Just two examples that come to mind.  I think, for example, of a divorced couple I met this year.  Despite more than a decade since their divorce, there is true and enduring enmity between the ex-husband and ex-wife.But they decided that they would both walk down the aisle together at their son’s wedding – surprising many -- because they wanted to demonstrate that their love for him and his new bride trumped their history of conflict.

Or I think of a few heartwarming examples this year in our community of extended families that include people with a wide variety of relationships with Judaism, where Judaism has often been a source of conflict in the family, but at times of family life cycle celebration, the members of the family wisely decided to put their family relationships first.  This sometimes involved Orthodox and even hareidi family members stretching themselves to participate in non-Orthodox religious ceremonies that weren’t exactly their cup of tea, and sometimes vice versa.  The power to adopt a broader perspective is in our hands at all times.

Let me conclude with one more story, that comes from one of the most extraordinary books I read this year, by my colleague Rabbi Naomi Levy.  It’s called “Hope will Find You.”  http://www.amazon.com/Hope-Will-Find-You-Waiting/dp/0385531702  She writes:
“One day my daughter, Noa, who has physical disabilities, asked me if she could have a rock climbing party for her twelfth birthday. I froze. I’d always been so careful to protect Noa from disappointment. I’d gone to great lengths to create parties where she wouldn’t get left out or feel that her friends surpassed her. I said, “No, I don’t think it’s a good idea.”….
But day after day Noa kept pushing for the rock climbing party. Eventually I gave in. But I was still worried.                                                                                                                                                    
On the day of the party Noa put on a climber’s harness, and to my amazement, she pushed with her legs and pulled with her arms and boldly made her way up the wall. It wasn’t easy, but she climbed and climbed. She was fearless, beaming with joy.”
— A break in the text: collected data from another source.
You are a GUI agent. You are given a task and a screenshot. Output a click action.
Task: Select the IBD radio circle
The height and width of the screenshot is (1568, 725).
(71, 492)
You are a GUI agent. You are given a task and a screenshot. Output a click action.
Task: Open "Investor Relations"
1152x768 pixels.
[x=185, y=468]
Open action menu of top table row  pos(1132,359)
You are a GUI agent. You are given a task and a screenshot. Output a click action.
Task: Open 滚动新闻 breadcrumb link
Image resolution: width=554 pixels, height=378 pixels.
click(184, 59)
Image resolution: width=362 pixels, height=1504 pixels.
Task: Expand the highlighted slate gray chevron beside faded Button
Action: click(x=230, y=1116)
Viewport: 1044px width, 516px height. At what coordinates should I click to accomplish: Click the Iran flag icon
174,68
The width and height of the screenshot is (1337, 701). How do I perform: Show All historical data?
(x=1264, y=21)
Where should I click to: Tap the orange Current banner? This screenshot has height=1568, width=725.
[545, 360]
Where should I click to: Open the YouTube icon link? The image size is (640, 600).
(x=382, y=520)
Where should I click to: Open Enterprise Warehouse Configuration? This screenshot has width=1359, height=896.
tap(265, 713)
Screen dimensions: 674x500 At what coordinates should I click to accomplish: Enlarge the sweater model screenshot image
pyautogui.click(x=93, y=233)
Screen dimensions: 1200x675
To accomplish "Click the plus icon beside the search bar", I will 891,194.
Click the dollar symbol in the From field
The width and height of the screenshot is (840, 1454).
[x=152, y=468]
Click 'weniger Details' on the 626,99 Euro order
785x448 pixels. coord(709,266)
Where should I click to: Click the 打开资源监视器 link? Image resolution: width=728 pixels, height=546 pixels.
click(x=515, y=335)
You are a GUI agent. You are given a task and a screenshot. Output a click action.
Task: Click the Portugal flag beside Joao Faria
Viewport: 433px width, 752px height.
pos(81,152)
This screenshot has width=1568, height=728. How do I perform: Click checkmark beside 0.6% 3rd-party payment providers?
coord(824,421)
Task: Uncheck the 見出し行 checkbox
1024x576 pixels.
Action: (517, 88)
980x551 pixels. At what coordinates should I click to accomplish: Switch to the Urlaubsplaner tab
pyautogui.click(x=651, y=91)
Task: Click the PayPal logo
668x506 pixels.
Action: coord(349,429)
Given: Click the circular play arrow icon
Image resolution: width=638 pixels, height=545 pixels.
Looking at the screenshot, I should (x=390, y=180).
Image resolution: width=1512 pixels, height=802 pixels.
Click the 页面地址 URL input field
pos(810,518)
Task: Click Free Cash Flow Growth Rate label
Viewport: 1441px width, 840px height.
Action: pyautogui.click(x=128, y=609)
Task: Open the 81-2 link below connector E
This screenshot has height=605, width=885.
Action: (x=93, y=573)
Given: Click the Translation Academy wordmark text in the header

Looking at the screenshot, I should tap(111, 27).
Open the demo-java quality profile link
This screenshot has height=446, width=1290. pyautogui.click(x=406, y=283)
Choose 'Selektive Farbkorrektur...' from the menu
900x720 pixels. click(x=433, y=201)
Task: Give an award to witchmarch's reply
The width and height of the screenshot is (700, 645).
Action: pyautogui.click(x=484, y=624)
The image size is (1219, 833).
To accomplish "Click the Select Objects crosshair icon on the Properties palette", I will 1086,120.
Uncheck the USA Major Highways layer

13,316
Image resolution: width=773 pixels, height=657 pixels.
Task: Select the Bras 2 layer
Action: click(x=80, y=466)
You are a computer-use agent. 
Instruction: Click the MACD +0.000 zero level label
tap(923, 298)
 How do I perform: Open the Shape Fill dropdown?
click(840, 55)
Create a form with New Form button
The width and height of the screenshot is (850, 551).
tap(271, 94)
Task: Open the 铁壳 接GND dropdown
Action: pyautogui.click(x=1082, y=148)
Rabbi Levy would say that until that day, she had seen every rock and every bump in her life and her daughter’s life as a frustrating and painful barrier, impeding the progress of life the way it was supposed to be.  But on that day, she realized that her daughter had never experienced life that way – she had never had any preconceived notions of what life was “supposed to be.”

She writes of the lesson that she finally learned from her daughter, that now seemed so obvious though she was unable to see it before:  “In climbing, it is the smoothest surface that is the most treacherous. A rough rocky landscape is fertile ground for ascension. If you want to rise up, don’t fear the bumps.  Turn every stone into a step.”

From Hagar and Abraham, to Rabbi Levy:  The difference between despondence and blessing is rarely a difference of life circumstances and more often it’s a difference of awareness and perspective.

This Rosh HaShanah, may you have the blessing to change your head, to widen your perspective.

May you have the courage to see the unexpected and to find blessings right in front of your face.






(many thanks to Rabbi Gil Steinlauf for making the link between the Chabris/Simons experiment and Hagar, and to Rabbi Sue Fendrick for the link to mochin de-katnut/gadlut.)